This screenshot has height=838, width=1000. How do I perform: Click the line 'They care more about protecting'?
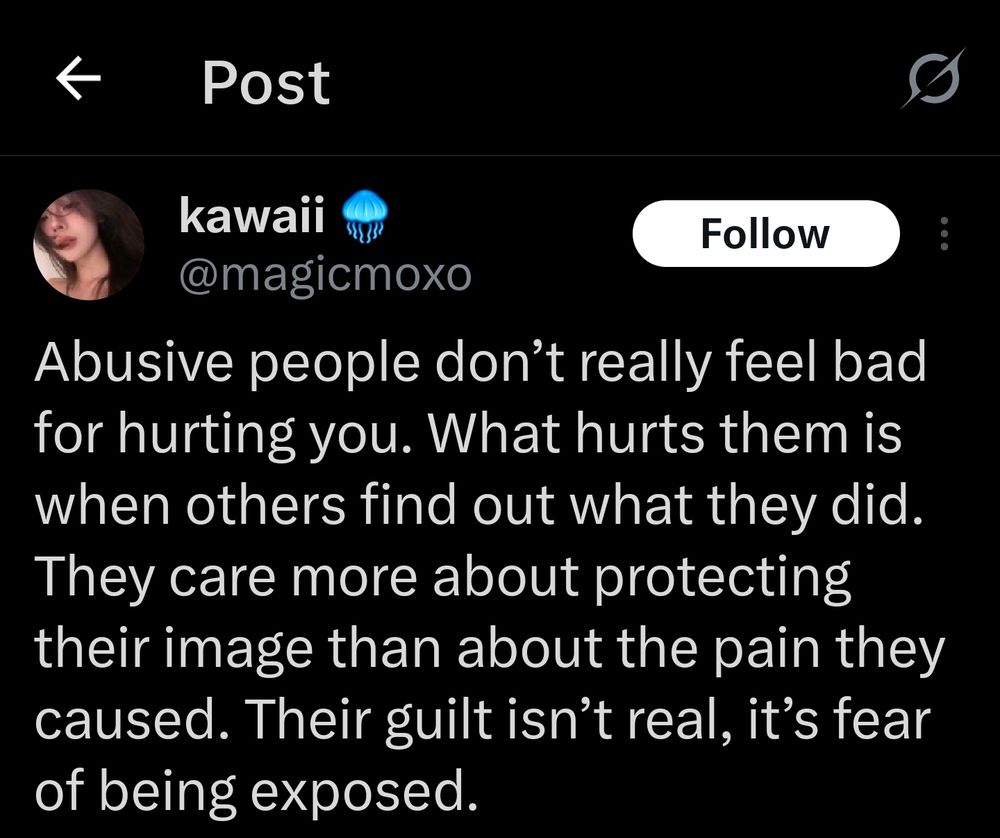click(x=443, y=578)
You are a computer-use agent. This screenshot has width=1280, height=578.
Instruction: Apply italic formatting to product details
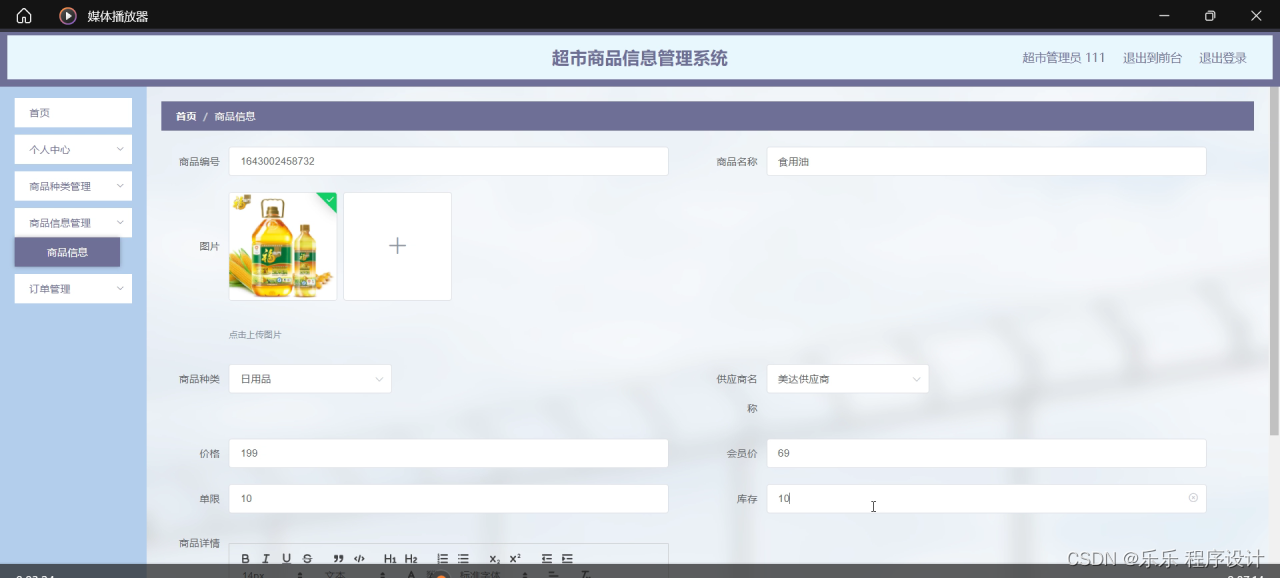click(266, 558)
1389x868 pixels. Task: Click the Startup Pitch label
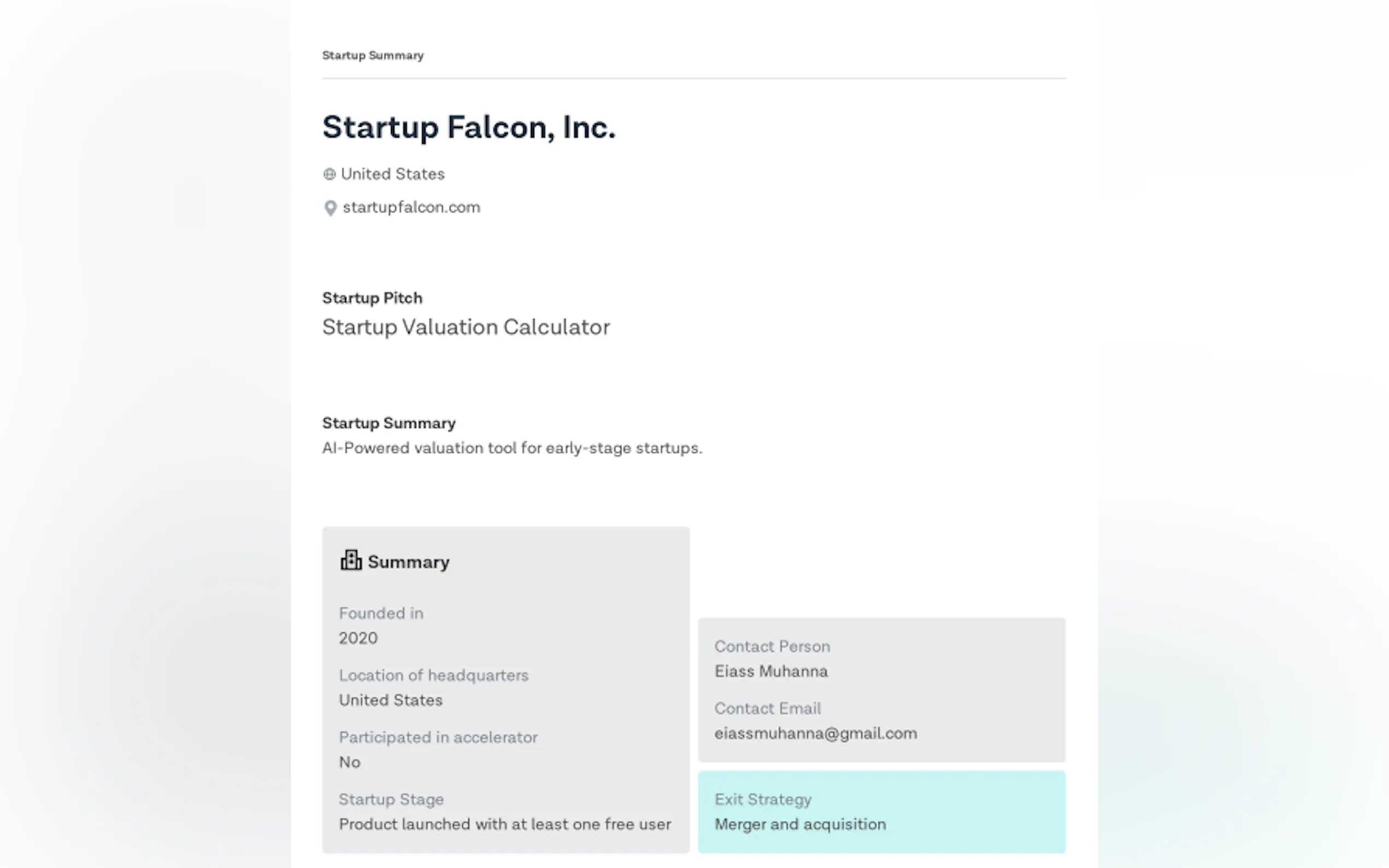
--------------------------------------------------
• [Exercise directions]: Take the lines from the one holding "You are a computer-use" through the final line of the listing above and copy them exactly, both ends included, with no pictures.

• [Response area]:
You are a computer-use agent. This screenshot has width=1280, height=578.
Instruction: Apply italic formatting to product details
click(266, 558)
1389x868 pixels. Task: Click the Startup Pitch label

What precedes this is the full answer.